Barton’s RSPCA Assured chicks are still getting used to their shed. Suspended lines dispense feed granules into plastic yellow pans. Two shiny steel weighing platforms also hang from the ceiling for curious chicks to hop on as they please. Barton can see via an app on his phone that today each bird weighs 67g – a 14g gain in two days. “It ramps up later,” he says.
A recent RSPCA survey, which did not include prices, suggests that 85% of 18- to 34-year-olds are willing to pay more for slower-growing chicken – and 70% in older age groups. Barton says an industry of entrepreneurs is poised to adapt – to reset. He thinks 2 Sisters may soon ask him to convert all his sheds to BCC standard to meet rising demand. Apart from anything, he adds, farmers prefer more spacious sheds “because there’s more room to walk through the birds”.
I ask the farmer what he thinks is a fair price for a chicken. Like everyone I speak to, he prefers not to put a figure on it. “We just want a proportion of any increase,” he says. Hodgson estimates BCC birds are 20-30% more expensive for consumers – another pound on our £3.50 Sainsbury’s medium whole chicken. If more than your average latte, £4.50 is still in pint-of-beer territory, to use Boparan’s comparison.

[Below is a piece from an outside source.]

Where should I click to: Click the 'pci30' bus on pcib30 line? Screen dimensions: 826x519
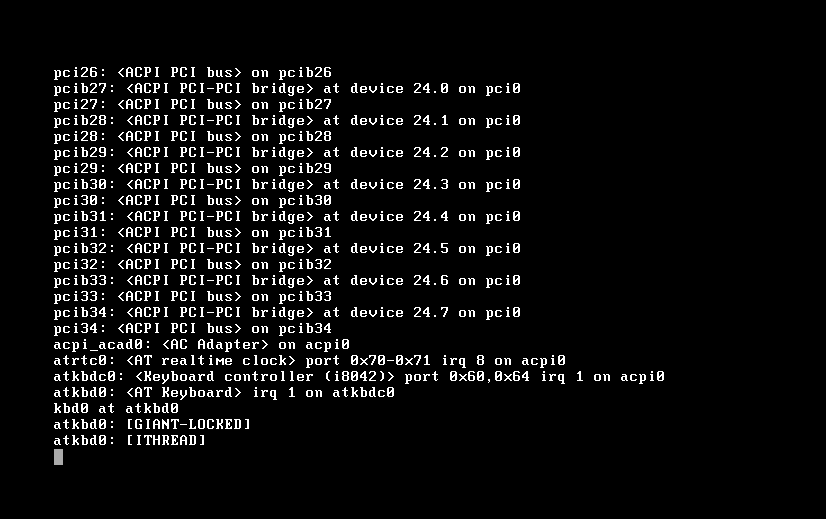click(193, 201)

Of course, you can pay a lot more. A free-range or organic chicken, which is even slower growing and has spent plenty of time outside, costs from £11 in supermarkets. That’s a striking match of the 1967 average.
Barton is just about still making a profit, but knows of other farmers on the brink. Everyone fears the effects of a strain of avian flu now sweeping the country. “It’s becoming very tense,” Barton says. Ultimately, he tells me, it won’t be he who determines the value of our favourite meat – but me and you. “At the end of the day, we will produce what the consumer wants,” he says before we shuffle carefully out of the shed and lock the door.